Annual passenger numbers and aircraft statistics
| Year | Passengers handled | Passenger % change | Cargo (tonnes) | Cargo % change | Aircraft movements | Aircraft % change |
| 2006 | 39,745 | Steady | 156 | Steady | 1,745 | Steady |
| 2007 | 17,356 | −56.3 | 40 | −74.4 | 519 | −70.3 |
| 2008 | 49,294 | +184.0 | 255 | +537.5 | 799 | +53.9 |
| 2009 | 92,584 | +87.8 | 238 | −6.7 | 2,202 | +175.6 |
| 2010 | 139,475 | +50.6 | 277 | +16.4 | 2,412 | +9.5 |
| 2011 | 160,936 | +15.4 | 543 | +96.0 | 3,344 | +38.6 |
| 2012 | 180,625 | +12.2 | 705 | +29.8 | 3,320 | −0.7 |
| 2013 | 236,848 | +31.1 | 1,260 | +78.7 | 4,135 | +24.5 |
| 2014 | 230,895 | −2.5 | 1,088 | −13.7 | 3,836 | −7.2 |
| 2015 | 225,514 | −2.3 | 1,612 | +48.2 | 3,743 | −2.4 |
| 2016 | 213,482 | −5.3 | 1,385 | −14.1 | 3,794 | +1.4 |
| 2017 | 177,344 | −16.9 | 1,218 | −12.1 | 2,590 | −31.7 |
| 2018 | 417,440 | +135.4 | 3,098 | +154.4 | 5,688 | +119.7 |
| 2019 | 244,335 | −41.5 | 1,308 | −57.8 | 4,158 | −26.9 |
| 2020 | 98,765 | −59.6 | 893 | −31.7 | 1,824 | −56.1 |
| 2021 | 60,373 | −38.9 | 468 | −47.6 | 1,234 | −32.3 |
| 2022 | 116,047 | +92.2 | 999 | +113.5 | 1,942 | +57.4 |
| 2023 | 68,029 | −41.4 | 540 | −45.9 | 991 | −48.0 |
| 2024 | 77,604 | +14.1 | 617 | +14.3 | 924 | −6.8 |
^{Source: DGCA, BPS}

== Accidents and incidents ==

- On 3 September 1991, a Dirgantara Air Service Britten-Norman BN-2 Islander operating a flight from Sampit to Palangkaraya experienced an engine failure during takeoff from Sampit.
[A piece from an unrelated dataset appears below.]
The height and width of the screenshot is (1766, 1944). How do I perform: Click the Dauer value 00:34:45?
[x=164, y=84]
The pilot attempted to return to the airport by making a left turn, but the aircraft lost altitude and crashed into the Mentaya River. Of the 10 people on board, three were killed.
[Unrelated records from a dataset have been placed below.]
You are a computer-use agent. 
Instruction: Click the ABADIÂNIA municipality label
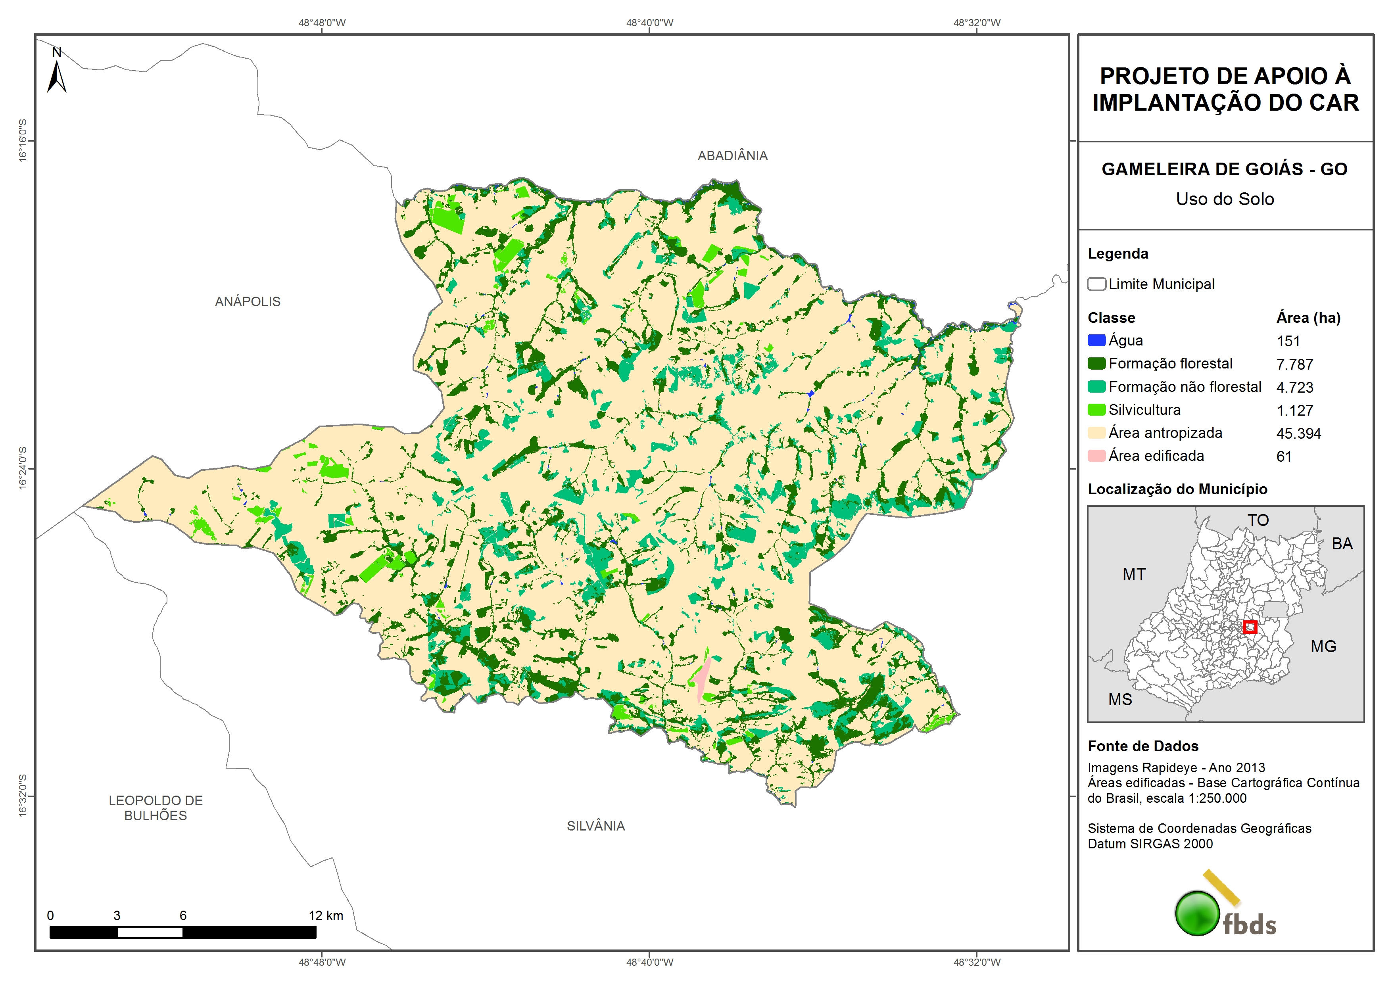click(x=732, y=156)
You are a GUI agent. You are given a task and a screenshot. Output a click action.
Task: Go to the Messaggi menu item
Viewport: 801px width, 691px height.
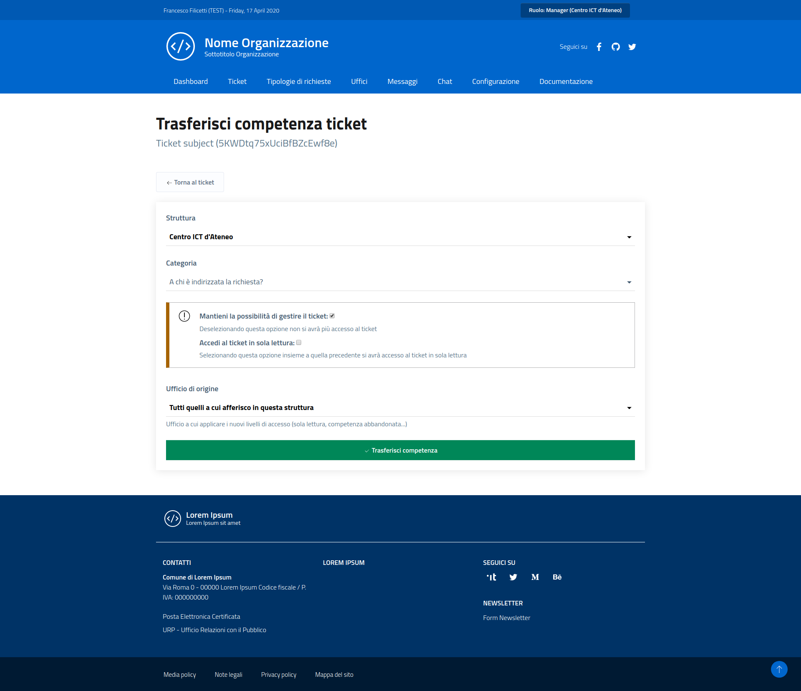(x=402, y=81)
- On 25 October 1991, a Bali Air Britten-Norman Trislander operating a flight from Palangkaraya to Sampit went missing after performing a go-around near Sampit due to poor weather conditions. The aircraft was unable to land and subsequently disappeared from radar. Despite extensive search efforts, the wreckage was never located, and all 17 occupants are presumed dead.